Extract API

The extract API allows you to auto-extract the structured data from web. The structure data including schema.org, RDFa, Microdata, JSON-LD can be extracted easily by providing the page URL to /extract API.

GET

Send a GET request to https://chrome.agenty.com/extract endpoint with the url query parameter and your apiKey to extract structured data.

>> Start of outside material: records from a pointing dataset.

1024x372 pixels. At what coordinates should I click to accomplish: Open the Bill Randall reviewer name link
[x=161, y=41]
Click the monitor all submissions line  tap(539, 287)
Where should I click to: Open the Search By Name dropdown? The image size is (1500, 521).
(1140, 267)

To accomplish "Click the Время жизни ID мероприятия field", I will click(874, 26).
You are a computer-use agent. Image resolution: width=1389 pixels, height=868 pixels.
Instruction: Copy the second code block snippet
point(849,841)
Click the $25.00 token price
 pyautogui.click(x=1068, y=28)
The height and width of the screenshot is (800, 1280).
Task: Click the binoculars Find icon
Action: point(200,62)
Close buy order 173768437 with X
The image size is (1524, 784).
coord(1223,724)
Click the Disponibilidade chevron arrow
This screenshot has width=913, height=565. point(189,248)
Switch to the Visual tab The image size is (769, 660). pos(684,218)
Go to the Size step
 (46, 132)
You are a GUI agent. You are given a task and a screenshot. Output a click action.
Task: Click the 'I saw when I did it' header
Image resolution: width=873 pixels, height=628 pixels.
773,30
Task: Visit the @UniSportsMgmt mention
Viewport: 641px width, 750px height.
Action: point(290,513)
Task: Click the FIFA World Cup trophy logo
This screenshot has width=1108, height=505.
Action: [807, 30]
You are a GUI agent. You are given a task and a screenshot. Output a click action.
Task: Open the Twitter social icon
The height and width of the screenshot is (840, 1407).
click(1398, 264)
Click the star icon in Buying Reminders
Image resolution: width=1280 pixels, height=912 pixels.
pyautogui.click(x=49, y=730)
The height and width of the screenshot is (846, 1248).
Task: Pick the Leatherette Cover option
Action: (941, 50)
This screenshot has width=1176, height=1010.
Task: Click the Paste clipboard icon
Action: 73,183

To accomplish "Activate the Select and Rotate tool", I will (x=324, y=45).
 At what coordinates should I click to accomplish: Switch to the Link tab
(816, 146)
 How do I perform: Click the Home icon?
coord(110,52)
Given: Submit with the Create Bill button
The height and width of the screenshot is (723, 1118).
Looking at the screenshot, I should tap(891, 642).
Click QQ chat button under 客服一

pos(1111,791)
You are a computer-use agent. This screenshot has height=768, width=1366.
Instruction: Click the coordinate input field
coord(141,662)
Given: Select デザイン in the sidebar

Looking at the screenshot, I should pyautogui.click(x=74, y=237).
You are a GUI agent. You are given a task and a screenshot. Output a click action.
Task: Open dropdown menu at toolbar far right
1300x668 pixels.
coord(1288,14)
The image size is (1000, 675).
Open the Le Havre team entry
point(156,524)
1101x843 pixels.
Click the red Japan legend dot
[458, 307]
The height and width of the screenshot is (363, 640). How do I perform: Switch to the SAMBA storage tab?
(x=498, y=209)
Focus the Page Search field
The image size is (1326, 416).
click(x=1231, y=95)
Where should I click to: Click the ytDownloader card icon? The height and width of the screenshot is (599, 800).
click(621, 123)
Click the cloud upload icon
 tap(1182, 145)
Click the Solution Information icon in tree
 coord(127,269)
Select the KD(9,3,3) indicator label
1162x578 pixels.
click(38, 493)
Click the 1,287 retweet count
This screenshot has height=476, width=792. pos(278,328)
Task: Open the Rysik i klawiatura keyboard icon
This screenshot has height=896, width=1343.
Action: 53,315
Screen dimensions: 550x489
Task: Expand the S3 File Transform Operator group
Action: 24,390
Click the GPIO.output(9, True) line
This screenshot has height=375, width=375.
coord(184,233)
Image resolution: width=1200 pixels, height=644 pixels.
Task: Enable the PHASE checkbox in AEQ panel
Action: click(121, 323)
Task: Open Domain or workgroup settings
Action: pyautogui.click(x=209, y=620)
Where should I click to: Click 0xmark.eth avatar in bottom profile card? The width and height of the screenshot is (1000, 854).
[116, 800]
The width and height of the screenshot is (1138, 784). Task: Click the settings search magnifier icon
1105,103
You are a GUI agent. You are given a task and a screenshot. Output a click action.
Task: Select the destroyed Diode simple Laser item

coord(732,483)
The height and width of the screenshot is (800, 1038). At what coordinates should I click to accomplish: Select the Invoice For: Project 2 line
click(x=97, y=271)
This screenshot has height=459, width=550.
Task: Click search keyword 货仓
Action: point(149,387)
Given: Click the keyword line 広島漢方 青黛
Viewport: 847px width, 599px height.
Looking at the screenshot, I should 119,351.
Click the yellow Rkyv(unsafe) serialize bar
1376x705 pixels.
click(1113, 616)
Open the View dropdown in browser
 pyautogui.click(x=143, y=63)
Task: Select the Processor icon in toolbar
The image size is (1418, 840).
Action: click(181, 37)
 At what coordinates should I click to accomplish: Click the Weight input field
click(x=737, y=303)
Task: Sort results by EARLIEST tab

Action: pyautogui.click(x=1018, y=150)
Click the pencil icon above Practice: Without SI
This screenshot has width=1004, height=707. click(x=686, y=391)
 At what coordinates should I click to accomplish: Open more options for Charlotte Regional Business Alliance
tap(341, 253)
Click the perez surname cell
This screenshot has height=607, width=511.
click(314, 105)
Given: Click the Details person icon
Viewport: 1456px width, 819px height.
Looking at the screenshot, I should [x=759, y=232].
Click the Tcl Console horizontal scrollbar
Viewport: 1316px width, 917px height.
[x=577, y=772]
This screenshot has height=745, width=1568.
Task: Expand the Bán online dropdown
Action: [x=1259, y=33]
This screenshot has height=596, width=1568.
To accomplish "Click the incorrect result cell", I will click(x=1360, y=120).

For example, I have this sample web-page with restaurant microdata in the HTML. -

<!DOCTYPE html>
<html>
<head>
<title>Restaurant Schema test</title>		
</head>
<body>
<div itemscope itemtype="http://schema.org/Restaurant">
  <span itemprop="name">GreatFood</span>
  <div itemprop="aggregateRating" itemscope itemtype="http://schema.org/AggregateRating">
    <span itemprop="ratingValue">4</span> stars -
    based on <span itemprop="reviewCount">250</span> reviews
  </div>
  <div itemprop="address" itemscope itemtype="http://schema.org/PostalAddress">
    <span itemprop="streetAddress">1901 Lemur Ave</span>
    <span itemprop="addressLocality">Sunnyvale</span>,
    <span itemprop="addressRegion">CA</span> <span itemprop="postalCode">94086</span>
  </div>
  <span itemprop="telephone">(408) 714-1489</span>
  <a itemprop="url" href="http://www.greatfood.com">www.greatfood.com</a>
  Hours:
  <meta itemprop="openingHours" content="Mo-Sa 11:00-14:30">Mon-Sat 11am - 2:30pm
  <meta itemprop="openingHours" content="Mo-Th 17:00-21:30">Mon-Thu 5pm - 9:30pm
  <meta itemprop="openingHours" content="Fr-Sa 17:00-22:00">Fri-Sat 5pm - 10:00pm
  Categories:
  <span itemprop="servesCuisine">
    Middle Eastern
  </span>,
  <span itemprop="servesCuisine">
    Mediterranean
  </span>
  Price Range: <span itemprop="priceRange">$$</span>
  Takes Reservations: Yes
</div>
</body>
</html>

So running the /extract API with this URL in postman or any programming language to send a HTTP GET request will result in structured data extracted -

const fetch = require('node-fetch');

fetch("https://chrome.agenty.com/extract?apiKey={{API_KEY}}&url=https://agenty.github.io/Agenty.TestData/scraping/schema/Restaurant-schema.html", {
  method: 'GET'
})
   .then(res => {
     console.log(res.json())
})

Sample response

{
    "metatags": {
        "openingHours": [
            "Mo-Sa 11:00-14:30",
            "Mo-Th 17:00-21:30",
            "Fr-Sa 17:00-22:00"
        ]
    },
    "microdata": {
        "Restaurant": [
            {
                "@context": "http://schema.org/",
                "@type": "Restaurant",
                "name": "GreatFood",
                "aggregateRating": {
                    "@context": "http://schema.org/",
                    "@type": "AggregateRating",
                    "ratingValue": "4",
                    "reviewCount": "250"
                },
                "address": {
                    "@context": "http://schema.org/",
                    "@type": "PostalAddress",
                    "streetAddress": "1901 Lemur Ave",
                    "addressLocality": "Sunnyvale",
                    "addressRegion": "CA",
                    "postalCode": "94086"
                },
                "telephone": "(408) 714-1489",
                "url": "http://www.greatfood.com",
                "openingHours": [
                    "Mo-Sa 11:00-14:30",
                    "Mo-Th 17:00-21:30",
                    "Fr-Sa 17:00-22:00"
                ],
                "servesCuisine": [
                    "Middle Eastern",
                    "Mediterranean"
                ],
                "priceRange": "$$"
            }
        ]
    },
    "rdfa": {},
    "jsonld": {}
}